Latest News

Outcome focussed regulation: what does it mean for outsourcing?

Guest article by Charles Drayson *

Chatting to exhibitors and attendees at the LawTech Futures event earlier this year, it was surprising to find so few vendors familiar with the impact of the requirements mandated by the Solicitors Regulation Authority for law firms who outsource. Some of the attendees representing the IT function of law firms were also unaware of the specific requirements which their organisations should be meeting despite now being in the period when the SRA expects law firms to have assimilated the requirements. The SRA’s concept of outsourcing is wide, and the requirements are significant.

The SRA adopted ‘outcomes-focussed regulation’ in October 2011, resulting in a new Code of Conduct with ten mandatory ‘principles’, numerous required ‘outcomes’ and non-mandatory ‘indicative behaviours’. Outcome 7.10 refers specifically to outsourcing “legal activities or any operational functions which are critical to the delivery of any legal activities” and says that law firms must ensure that outsourcing:

(a)       does not adversely affect your ability to comply with, or the SRA’s ability to monitor your compliance with, your obligations in the Handbook;
(b)       is subject to contractual arrangements that enable the SRA or its agent to obtain information from, inspect the records (including electronic records) of, or enter the premises of, the third party, in relation to the outsourced activities or functions;
(c)       does not alter your obligations towards your clients; and
(d)       does not cause you to breach the conditions with which you must comply in order to be authorised and to remain so.

One suspects that many law firms will be quick to say that they have few, if any, arrangements which they would regard as outsourcing services critical to the delivery of any legal activities, and it would appear that many service providers do not perceive they provide such services.
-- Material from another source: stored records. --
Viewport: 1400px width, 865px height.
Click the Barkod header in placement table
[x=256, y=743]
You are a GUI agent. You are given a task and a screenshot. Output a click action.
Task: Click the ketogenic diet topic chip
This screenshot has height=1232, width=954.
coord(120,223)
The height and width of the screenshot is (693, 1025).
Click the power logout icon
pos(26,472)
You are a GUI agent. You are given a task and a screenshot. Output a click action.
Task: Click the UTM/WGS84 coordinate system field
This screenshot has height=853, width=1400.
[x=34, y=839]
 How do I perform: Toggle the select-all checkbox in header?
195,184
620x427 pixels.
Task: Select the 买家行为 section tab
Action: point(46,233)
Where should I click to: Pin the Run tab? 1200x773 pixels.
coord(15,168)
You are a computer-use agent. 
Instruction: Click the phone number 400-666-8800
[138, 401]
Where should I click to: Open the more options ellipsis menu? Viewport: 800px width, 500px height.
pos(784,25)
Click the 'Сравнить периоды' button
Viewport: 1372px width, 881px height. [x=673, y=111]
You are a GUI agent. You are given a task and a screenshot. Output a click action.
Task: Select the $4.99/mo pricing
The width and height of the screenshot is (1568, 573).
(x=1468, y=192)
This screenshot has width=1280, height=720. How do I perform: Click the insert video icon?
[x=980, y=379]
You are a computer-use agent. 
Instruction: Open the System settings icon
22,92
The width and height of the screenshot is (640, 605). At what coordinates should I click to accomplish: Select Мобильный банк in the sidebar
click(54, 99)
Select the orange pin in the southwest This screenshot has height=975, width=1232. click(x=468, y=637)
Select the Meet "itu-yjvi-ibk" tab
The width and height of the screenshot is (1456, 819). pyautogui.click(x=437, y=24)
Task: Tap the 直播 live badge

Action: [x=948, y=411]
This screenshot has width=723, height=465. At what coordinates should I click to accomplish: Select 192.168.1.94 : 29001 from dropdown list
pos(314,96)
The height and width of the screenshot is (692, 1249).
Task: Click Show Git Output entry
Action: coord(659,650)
While there is no definition of ‘outsourcing’, the SRA has provided a non-exhaustive list of examples. Those examples include “IT functions which support the delivery of legal activities”. That would include most, if not all, of the services offered by exhibitors at LawTech Futures.

The SRA has provided guidance on the items to be considered before entering into an outsourcing arrangement:
•    Is it in your client’s interests to outsource?
•    Informing clients of your arrangements and the risks attached
•    Obtaining clients consent and if necessary informed consent
•    Billing appropriately
•    Do not rubber stamp, take ownership of the outsourced work

Further guidance about undertaking risks assessments shows that this is no tick-box exercise. And, some of the requirements are specific and require proper scrutiny of the Code of Conduct if they are not to be missed. How many firms have, for example, ensured that the contract with their service provider includes provision to ensure that the arrangement allows the SRA and its agents to obtain information and inspect records (including electronic records) and enter third party premises in relation to outsourced services?

The author’s own experience (acting for IT service providers who have significant business in the legal sector) is that the application of the SRA outsourcing requirements is going to be particularly interesting in relation to cloud-based services, which for current purposes means just about anything not installed on-site at law firm premises. It remains to be seen whether service providers highlight their industry credentials by proactively anticipating law firms’ needs (terms of business, independent risk assessments etc) or whether law firms have to bludgeon service providers into compliance. When the SRA recovers from its own adventures with internet-based services, will it be sympathetic?

* Charles Drayson is a solicitor who specialises in IT law but has a particular interest in the use of IT in the practice of law. His law firm, Drayson Law, has built its Lexcel accreditation around the pervasive use of IT. He was previously General Counsel for an outsourcing services provider, when he won a legal IT award for mitigating risk through the use of IT.